## Records supplied
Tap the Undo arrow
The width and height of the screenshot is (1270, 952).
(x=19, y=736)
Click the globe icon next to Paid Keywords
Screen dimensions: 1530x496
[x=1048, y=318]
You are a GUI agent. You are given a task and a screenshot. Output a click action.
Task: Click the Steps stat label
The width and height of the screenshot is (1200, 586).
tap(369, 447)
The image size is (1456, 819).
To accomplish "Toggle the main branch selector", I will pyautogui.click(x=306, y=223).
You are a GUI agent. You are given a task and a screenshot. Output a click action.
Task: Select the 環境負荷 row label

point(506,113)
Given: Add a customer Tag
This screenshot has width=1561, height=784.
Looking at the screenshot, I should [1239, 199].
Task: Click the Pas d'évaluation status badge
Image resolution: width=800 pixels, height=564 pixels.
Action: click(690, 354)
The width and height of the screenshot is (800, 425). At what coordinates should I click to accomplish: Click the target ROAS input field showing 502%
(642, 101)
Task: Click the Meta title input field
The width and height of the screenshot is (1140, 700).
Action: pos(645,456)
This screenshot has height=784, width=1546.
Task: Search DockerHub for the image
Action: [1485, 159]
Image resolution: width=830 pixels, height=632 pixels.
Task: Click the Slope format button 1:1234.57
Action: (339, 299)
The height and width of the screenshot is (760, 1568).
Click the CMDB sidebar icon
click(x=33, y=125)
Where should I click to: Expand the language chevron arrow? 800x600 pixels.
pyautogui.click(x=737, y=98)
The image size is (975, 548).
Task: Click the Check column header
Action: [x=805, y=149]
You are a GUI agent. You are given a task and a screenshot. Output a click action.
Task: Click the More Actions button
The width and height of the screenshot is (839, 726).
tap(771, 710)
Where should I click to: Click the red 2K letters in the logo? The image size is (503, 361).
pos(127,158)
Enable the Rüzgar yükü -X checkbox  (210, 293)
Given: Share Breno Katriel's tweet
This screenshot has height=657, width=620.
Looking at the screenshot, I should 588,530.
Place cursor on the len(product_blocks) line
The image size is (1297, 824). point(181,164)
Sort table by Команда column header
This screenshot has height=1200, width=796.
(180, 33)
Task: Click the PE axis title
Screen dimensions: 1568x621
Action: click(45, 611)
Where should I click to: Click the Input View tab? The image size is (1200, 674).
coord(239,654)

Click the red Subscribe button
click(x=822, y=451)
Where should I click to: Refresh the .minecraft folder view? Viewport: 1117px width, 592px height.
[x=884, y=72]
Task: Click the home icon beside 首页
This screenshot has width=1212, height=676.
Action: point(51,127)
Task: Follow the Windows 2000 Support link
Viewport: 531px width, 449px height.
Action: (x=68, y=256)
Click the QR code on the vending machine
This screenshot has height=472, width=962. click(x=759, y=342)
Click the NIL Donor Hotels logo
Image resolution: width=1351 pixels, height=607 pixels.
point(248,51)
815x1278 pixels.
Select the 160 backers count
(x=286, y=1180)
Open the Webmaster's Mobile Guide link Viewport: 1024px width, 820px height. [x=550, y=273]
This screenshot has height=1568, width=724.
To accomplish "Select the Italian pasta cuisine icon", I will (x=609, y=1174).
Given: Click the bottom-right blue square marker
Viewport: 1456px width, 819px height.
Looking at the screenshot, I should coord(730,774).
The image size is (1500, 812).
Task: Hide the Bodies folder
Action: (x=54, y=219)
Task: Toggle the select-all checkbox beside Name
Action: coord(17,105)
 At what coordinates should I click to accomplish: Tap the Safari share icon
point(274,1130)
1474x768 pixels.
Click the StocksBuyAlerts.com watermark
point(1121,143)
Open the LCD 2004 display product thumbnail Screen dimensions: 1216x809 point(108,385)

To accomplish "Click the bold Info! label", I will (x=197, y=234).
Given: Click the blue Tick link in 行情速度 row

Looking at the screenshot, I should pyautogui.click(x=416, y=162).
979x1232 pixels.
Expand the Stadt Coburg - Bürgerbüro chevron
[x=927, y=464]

## What is being asked
Return, with no change at all, every line in the entries above from the line containing "Click the CMDB sidebar icon" through the line containing "Task: Click the More Actions button".

## Written solution
Click the CMDB sidebar icon
click(x=33, y=125)
Where should I click to: Expand the language chevron arrow? 800x600 pixels.
pyautogui.click(x=737, y=98)
The image size is (975, 548).
Task: Click the Check column header
Action: [x=805, y=149]
You are a GUI agent. You are given a task and a screenshot. Output a click action.
Task: Click the More Actions button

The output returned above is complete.